Report / 15 Mar, 2019
UN: Ecological Damage Putting Millions of Lives at Risk

UN Climate Change News, 15 March, 2019 –The UN has published a comprehensive and rigorous assessment on the state of the environment this week, warning that ecological damage to the planet is becoming so dire that millions of lives will soon be at risk unless urgent action is taken.

The report, which was produced by 250 scientists and experts from more than 70 countries, says that either humanity drastically scales up environmental protection, including climate protection, or cities and regions notably in Asia, the Middle East and Africa could see millions of premature deaths by mid-century.

“The science is clear. The health and prosperity of humanity is directly tied with the state of our environment,” said Joyce Msuya, Acting Executive Director of UN Environment. “This report is an outlook for humanity. We are at a crossroads. Do we continue on our current path, which will lead to a bleak future for humankind, or do we pivot to a more sustainable development pathway? That is the choice our political leaders must make, now.”

According to the sixth Global Environmental Outlook, green investment to the tune of 2 per cent of countries’ GDP would deliver long-term economic growth as high as presently projected but with far fewer impacts from climate change, water scarcity and loss of ecosystems.

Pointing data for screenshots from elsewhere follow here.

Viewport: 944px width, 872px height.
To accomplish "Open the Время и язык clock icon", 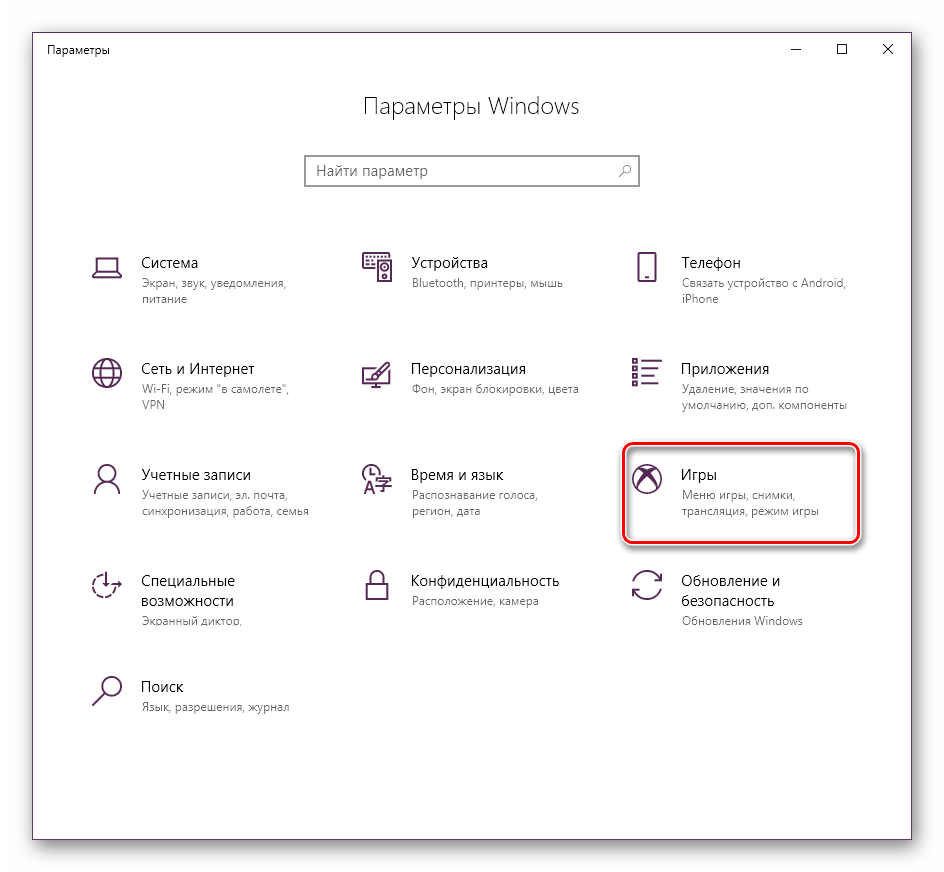I will [x=376, y=479].
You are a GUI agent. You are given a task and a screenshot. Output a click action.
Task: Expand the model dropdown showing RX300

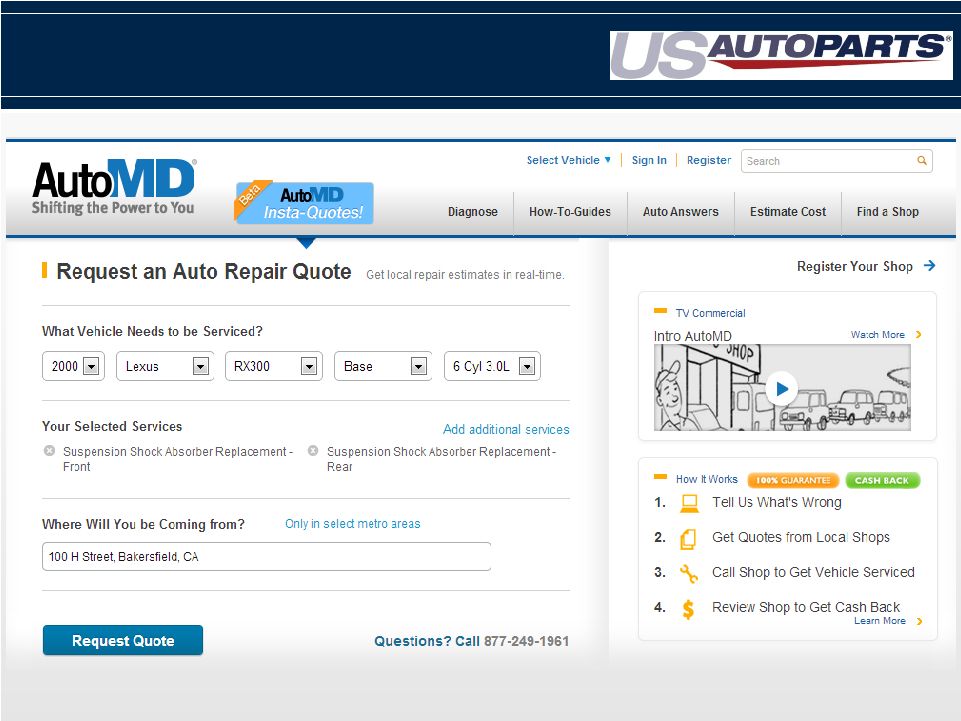click(x=309, y=367)
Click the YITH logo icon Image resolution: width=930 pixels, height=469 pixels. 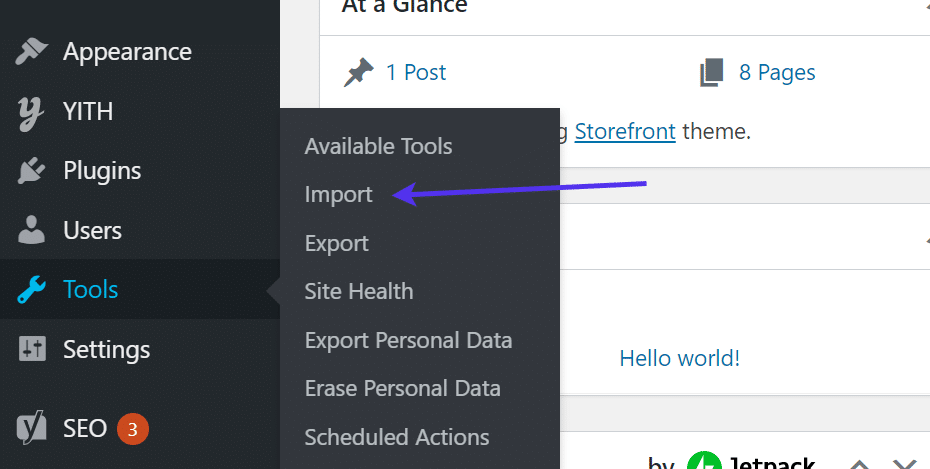(x=31, y=113)
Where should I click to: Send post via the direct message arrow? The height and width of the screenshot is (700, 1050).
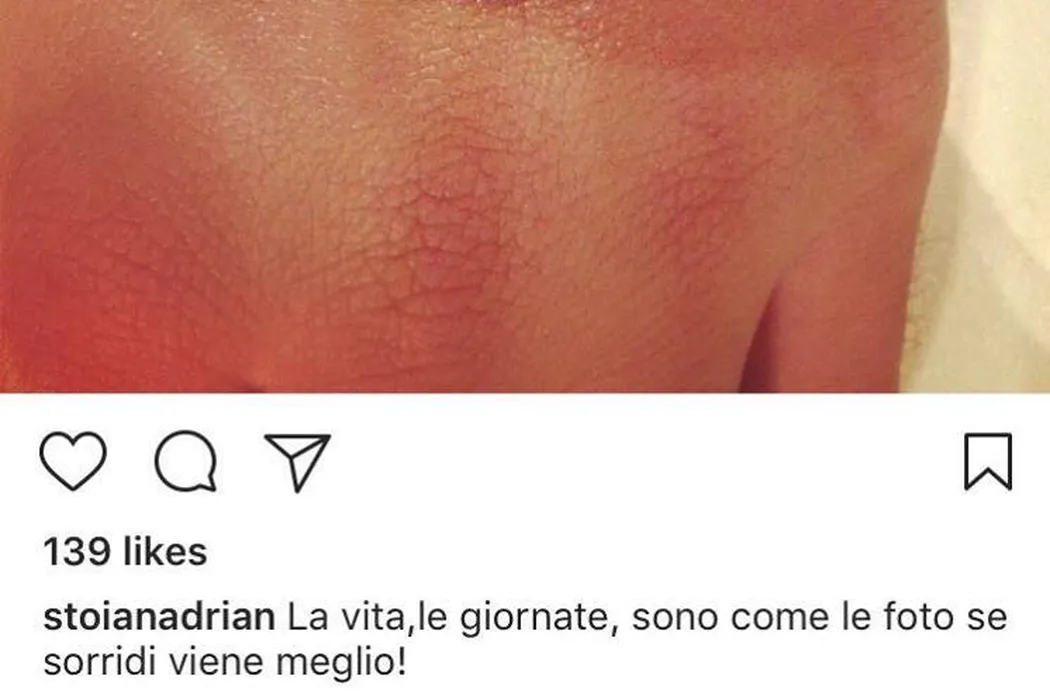(297, 462)
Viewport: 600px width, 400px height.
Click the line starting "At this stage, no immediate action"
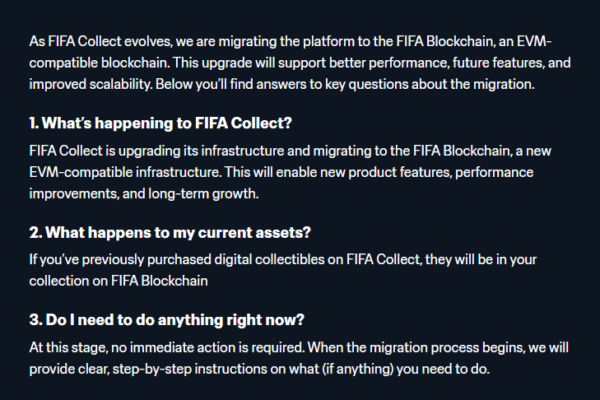click(x=299, y=347)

The projection of a future ‘healthy planet with healthy people’ is based on a new way of thinking where the ‘grow now, clean up after’ model is revised to a near-zero-waste economy by 2050.

Innovative policy options required for a safer future

Policy interventions that address entire systems – such as energy, food, and waste – rather than individual issues, such as water pollution, can be much more effective, according to the authors. For example, a stable climate and clean air are interlinked; the climate mitigation actions for achieving the Paris Agreement targets would cost about USD 22 trillion, but the combined health benefits from reduced air pollution could amount to an additional USD 54 trillion.

The report also highlights the fact that the world has the science, technology and finance it needs to move towards a more sustainable development pathway, although sufficient support is still missing from the business and political leaders who are holding on to outdated production and development models.

The study for example advises adopting less-meat intensive diets, and reducing food waste in both developed and developing countries, would reduce the need to increase food production by 50 per cent to feed the projected 9-10 billion people on the planet in 2050. At present, 33 per cent of global edible food is wasted, and 56 per cent of waste happens in industrialized countries, the report states.

While urbanization is happening at an unprecedented level globally, the report says it can present an opportunity to increase citizens’ well-being while decreasing their environmental footprint through improved governance, land-use planning and green infrastructure. Furthermore, strategic investment in rural areas would reduce pressure for people to migrate.

The sixth Global Environmental Outlook was released while environmental ministers from around the world participated in the world’s highest-level environmental forum Nairobi. Talks at the Fourth UN Environment Assembly have been addressing critical issues such as stopping food waste, promoting the spread of electric mobility, and tackling the crisis of plastic pollution in our oceans, among many other pressing challenges.